Rain Records Smashed All Over Oregon, Portland Area
(Portland, Oregon) – Wind gusts over 40 mph and rainfall that exceeded four inches in some spots: it sounded more like the Oregon coast, but this was the record-breaking scene in Portland, SW Washington and the Willamette Valley areas over the weekend. (Above: downtown Portland on Sunday night).
Steve Pierce, president of the Oregon Chapter of the American Meteorological Society, was as shocked as anyone at the numbers.
"Historic September rainfall totals continue to add up across Oregon and SW Washington today,” Pierce said on Monday. “In some cases more than 15" of rain has fallen in just the past 72 hours alone near Mt. St. Helens in SW Washington.”
Pierce called these numbers for rainfall numbers “simply staggering” for the month of September in this area. The records going back some 140 years were shattered fairly early in the weekend, with downtown Portland clocking in at more than seven inches during this month. He said the rainfall normal for Portland in September is about 1.5 inches.

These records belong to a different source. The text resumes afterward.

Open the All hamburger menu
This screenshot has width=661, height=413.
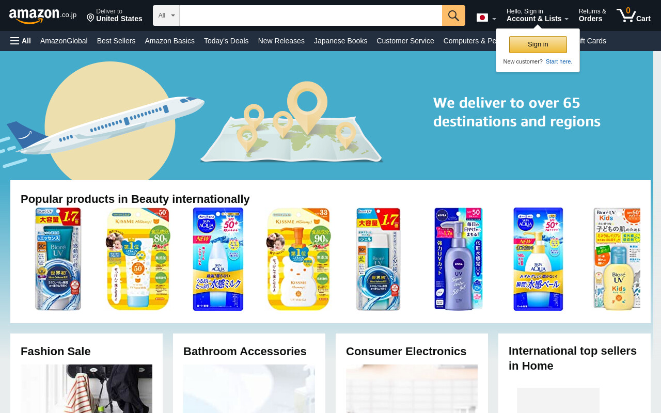21,41
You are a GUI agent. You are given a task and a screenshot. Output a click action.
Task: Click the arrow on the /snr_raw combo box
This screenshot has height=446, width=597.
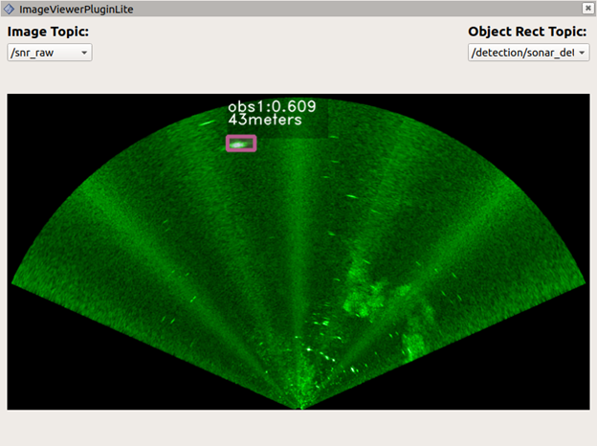[x=84, y=52]
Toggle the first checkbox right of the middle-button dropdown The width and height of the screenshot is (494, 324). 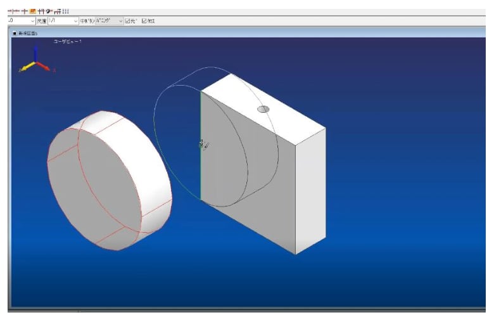tap(127, 21)
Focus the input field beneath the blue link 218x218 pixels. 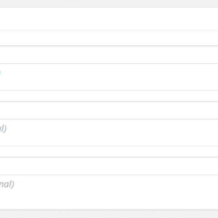click(109, 96)
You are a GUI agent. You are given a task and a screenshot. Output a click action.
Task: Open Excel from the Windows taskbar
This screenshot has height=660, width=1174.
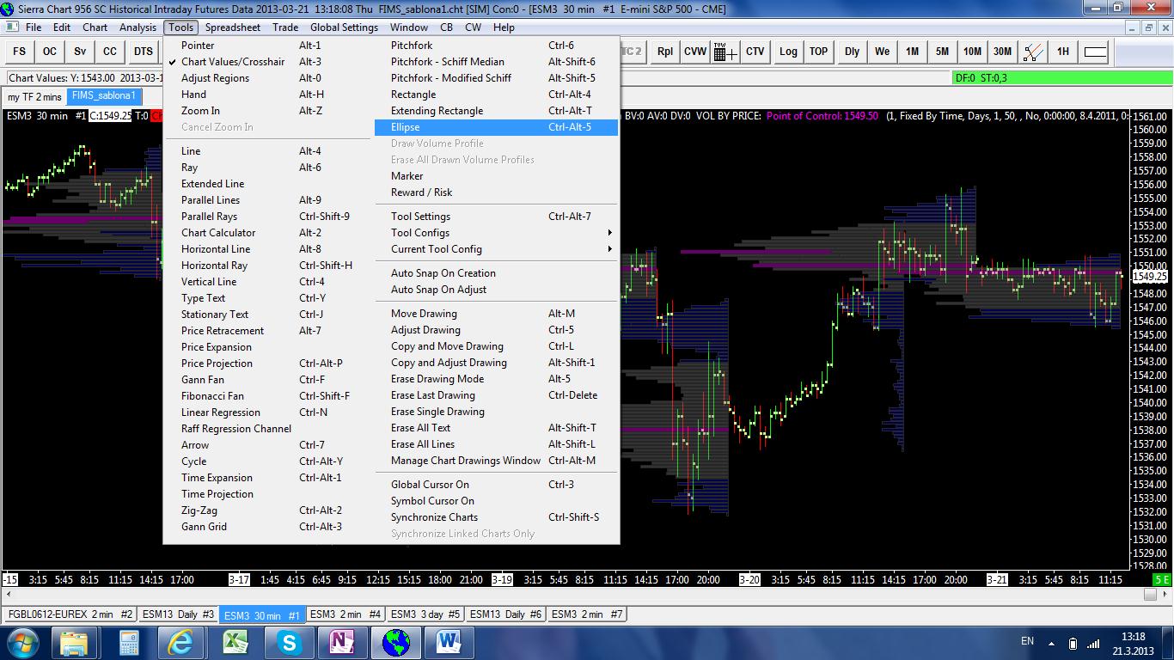tap(235, 642)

“More than seven major cities across Oregon and SW Washington have already set new all-time rainfall records for September including, Portland, Salem, Eugene, Astoria, Hillsboro in Oregon and Vancouver in Washington state."
Astoria was closing in on one foot of rain for the month, with more than seven inches of that over the weekend's range of 72 hours.
In downtown Portland, it was a weekend of blowing trees and leave-covered streets. Some residents lost power in parts of Multnomah County and Clackamas County, and a few downed trees caused some headaches.
NE Portland reported a whopping 3.45 inches in that 72-hour period from Friday through Sunday. Hillsboro had 3.36 inches, the Willamette River at Oregon City had 2.76 inches. Really big numbers were reported in the Willamette Valley, including 3.38 inches in McMinnville, 3.13 inches in Salem, 3.6 inches in Corvallis and an impressive 4.27 inches in Springfield.
Larch Mountain, in the Vancouver, Washington, area, had 5.29 inches.